== Document excerpt ==
----------------------------------------

Solar generators that generate electricity by evaporating water are an important element in many renewable energy systems. According to scientists, a system combining mini steam turbines with a solar seawater desalination unit is considered promising. For many regions of the world, such combined units are poised to provide an important source of energy and water for agriculture.
Scientists from the National Research Nuclear University MEPhI, together with colleagues from Norway and China, have been able to increase the efficiency of solar steam generation by 15-25 percent. According to them, more steam than conventional liquid boiling can be produced by using light from an aqueous suspension of light-absorbing nanoparticles. The scientists used graphite and iron oxide nanoparticles to give the water new properties.
“The effect we studied was discovered in the early 2000s by scientists from the USA and Australia, but our colleagues did not go any further than small-scale laboratory experiments. We seriously expanded upon the theoretical description of the process and found a way to apply it on an industrial scale. The major advantage of our system is that we do not use expensive gold and silver particles,” Boris Balakin, a principal investigator and visiting professor at the Department of Thermal Physics of MEPhI and professor at the Western Norway University of Applied Sciences, said.
According to the authors, the new method will enable saltwater or discharge water to be desalinated and disinfected more quickly, using only concentrated sunlight. Furthermore, the technology will find application in photodynamic cancer therapy and in creating cooling systems for space technology, scientists believe.
The prototype generator developed for the new technology is expected to generate up to 5 kW of power from an evaporation area of 200 cm2 under ideal conditions, and approximately half the power given less-than-ideal weather conditions, the creators said.
The resulting suspension of graphite and iron oxide nanoparticles are about 250 times cheaper than foreign analogues using gold nanoparticles. Moreover, fluids have no nanotoxicity due to the gradual aggregation of nanoparticles to micron size, scientists noted. This means that after special biophysical tests, such water is likely to be used for economic purposes without additional purification.

----------------------------------------

Collected data:
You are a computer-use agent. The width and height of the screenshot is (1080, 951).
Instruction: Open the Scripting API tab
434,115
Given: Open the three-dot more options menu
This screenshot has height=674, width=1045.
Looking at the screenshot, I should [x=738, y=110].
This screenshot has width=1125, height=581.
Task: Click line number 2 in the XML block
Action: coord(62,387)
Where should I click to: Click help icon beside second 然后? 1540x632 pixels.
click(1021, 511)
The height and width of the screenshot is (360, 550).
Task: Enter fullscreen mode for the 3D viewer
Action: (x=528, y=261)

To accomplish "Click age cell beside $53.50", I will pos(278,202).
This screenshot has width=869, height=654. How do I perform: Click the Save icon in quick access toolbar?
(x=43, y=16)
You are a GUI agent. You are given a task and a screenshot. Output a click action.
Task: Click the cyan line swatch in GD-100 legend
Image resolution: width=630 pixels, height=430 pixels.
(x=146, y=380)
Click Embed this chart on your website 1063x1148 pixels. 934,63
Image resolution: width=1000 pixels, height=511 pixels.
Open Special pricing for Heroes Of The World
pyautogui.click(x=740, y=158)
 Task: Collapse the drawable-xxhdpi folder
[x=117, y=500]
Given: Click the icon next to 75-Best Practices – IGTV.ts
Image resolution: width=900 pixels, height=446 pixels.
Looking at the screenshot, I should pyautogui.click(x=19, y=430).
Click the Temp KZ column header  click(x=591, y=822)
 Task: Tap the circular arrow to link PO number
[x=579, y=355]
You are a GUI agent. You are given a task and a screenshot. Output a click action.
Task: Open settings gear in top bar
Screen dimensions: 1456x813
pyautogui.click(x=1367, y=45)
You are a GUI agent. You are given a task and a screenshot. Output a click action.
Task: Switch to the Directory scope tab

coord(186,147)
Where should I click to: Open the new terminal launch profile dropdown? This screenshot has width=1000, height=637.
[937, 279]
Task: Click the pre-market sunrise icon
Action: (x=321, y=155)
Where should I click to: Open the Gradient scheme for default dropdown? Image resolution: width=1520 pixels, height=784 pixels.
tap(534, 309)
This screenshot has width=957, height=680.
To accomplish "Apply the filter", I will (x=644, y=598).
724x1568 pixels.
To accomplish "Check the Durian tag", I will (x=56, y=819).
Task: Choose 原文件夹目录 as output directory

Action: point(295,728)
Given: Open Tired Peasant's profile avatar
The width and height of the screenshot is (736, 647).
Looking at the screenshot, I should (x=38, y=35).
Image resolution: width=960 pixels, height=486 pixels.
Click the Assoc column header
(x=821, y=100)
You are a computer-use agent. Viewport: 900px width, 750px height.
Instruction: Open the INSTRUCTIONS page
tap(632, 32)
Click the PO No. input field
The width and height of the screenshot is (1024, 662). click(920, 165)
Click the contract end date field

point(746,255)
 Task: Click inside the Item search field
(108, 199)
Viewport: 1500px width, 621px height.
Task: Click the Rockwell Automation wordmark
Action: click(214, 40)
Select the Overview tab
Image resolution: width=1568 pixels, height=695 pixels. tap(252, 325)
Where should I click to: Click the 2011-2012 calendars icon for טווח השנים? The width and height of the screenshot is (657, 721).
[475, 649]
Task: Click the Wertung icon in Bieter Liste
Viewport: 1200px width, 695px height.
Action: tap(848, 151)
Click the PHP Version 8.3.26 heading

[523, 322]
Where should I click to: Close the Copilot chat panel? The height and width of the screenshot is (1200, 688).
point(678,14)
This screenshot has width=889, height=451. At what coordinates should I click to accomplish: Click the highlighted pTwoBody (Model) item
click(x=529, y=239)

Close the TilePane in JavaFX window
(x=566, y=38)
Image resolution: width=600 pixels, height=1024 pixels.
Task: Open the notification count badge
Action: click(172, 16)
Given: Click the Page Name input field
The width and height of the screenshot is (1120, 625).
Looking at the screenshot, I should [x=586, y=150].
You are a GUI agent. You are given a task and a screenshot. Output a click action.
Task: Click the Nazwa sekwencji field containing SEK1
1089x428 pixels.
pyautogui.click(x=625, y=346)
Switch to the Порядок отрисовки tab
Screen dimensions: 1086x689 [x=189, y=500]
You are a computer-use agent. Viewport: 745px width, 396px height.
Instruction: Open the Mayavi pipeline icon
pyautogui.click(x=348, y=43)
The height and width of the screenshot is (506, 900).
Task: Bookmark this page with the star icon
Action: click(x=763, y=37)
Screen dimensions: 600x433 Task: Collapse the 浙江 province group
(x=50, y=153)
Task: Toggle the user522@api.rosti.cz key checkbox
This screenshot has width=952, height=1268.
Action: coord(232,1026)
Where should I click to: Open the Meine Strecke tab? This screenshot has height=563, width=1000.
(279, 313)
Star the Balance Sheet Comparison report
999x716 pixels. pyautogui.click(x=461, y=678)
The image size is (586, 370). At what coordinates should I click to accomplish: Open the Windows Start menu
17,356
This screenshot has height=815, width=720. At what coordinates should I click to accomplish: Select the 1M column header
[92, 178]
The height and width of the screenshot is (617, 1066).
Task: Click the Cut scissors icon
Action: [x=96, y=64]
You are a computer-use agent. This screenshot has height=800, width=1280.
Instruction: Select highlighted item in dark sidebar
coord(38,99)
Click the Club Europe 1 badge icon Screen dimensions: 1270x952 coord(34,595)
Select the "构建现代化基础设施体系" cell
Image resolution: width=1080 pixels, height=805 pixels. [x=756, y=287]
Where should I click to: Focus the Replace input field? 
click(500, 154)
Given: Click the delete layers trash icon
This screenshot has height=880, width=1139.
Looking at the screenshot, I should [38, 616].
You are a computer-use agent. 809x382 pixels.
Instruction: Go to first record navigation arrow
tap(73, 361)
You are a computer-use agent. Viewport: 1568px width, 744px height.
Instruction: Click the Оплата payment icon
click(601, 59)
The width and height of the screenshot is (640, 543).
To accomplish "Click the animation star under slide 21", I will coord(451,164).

----------------------------------------

== Description of the task ==
Reproduce the passage of the article on solar steam generation starting at "Solar generators that" and ending at "water for agriculture.". The rows above are separate material and are not part of the article on solar steam generation.

== Problem solution ==
Solar generators that generate electricity by evaporating water are an important element in many renewable energy systems. According to scientists, a system combining mini steam turbines with a solar seawater desalination unit is considered promising. For many regions of the world, such combined units are poised to provide an important source of energy and water for agriculture.